Obviously, this was BS argumentation, serving no other purpose than enforcing the position of the guru: He could turn down those of inferior rank or position.
This was my first attempt to embed regex into a commercial product. It will probably be my last as well. I am not really a fan of regex. I'd rather code in APL, if you get my drift...
|
|
|
|
|
I still find it handy for testing my expressions against data I need to parse.
I'll very likely need to use it later today.
I should probably post an update.
RegexTester[^]
|
|
|
|
|
Looks interesting, thanks for this reminder, next todo for my list ...
|
|
|
|
|
You should colorize the code in your article.
Patrice
“Everything should be made as simple as possible, but no simpler.” Albert Einstein
|
|
|
|
|
and as least often as I can get away with.

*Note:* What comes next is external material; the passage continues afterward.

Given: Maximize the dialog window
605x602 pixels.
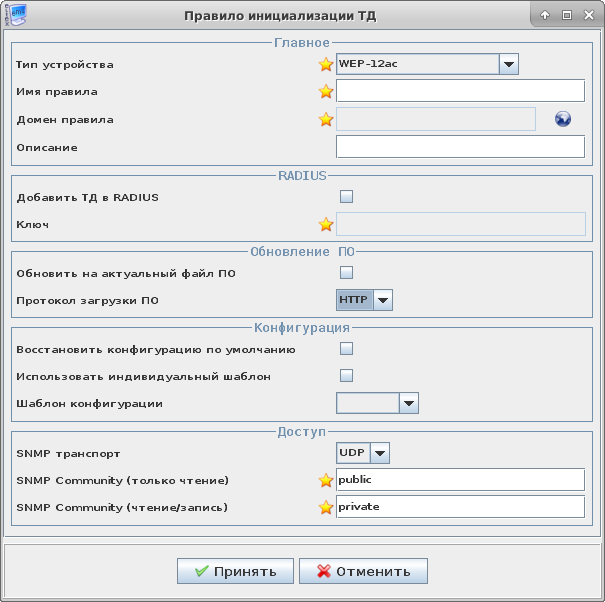Looking at the screenshot, I should click(x=566, y=15).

I'm not sure how many cookies it makes to be happy, but so far it's not 27.
JaxCoder.com
|
|
|
|
|
PowerGREP/RegexMagic/RegexBuddy owner.
It was the "Welcome to the wonderful world of regex creation" which made me do it (purchase them). But I still haven't managed to free myself from the alarming restraints of the STEEP LEARNING CURVE(S).
Someday ...
|
|
|
|
|
As I mentioned in a recent lounge thread, my most common use is for input validation. HTML pattern attribute on text inputs, then "real" regex on the server to make sure nobody's been bending the page code in their browser. Client-side validation is user-friendly, but it sure isn't secure!
Software rusts. Simon Stephenson, ca 1994. So does this signature. me, 2012
|
|
|
|
|
In addition to input validation, I use regex for transformations. I support an application that has far too little input validation, and when copying data to other databases, I run nested regex on numerous fields to "fix" the data as best I can.
Any time I use regex, I document what the pattern string does. Later remembering what the pattern does is not always easy -- saves a lot of time by documenting it.
With regex there is no such thing as "self documenting code".
|
|
|
|
|
I have used it for validation. When receiving files from banks, hospitals, etc., they sometimes have bad data (apostrophes, commas, etc.) that need removed to be able to import the data.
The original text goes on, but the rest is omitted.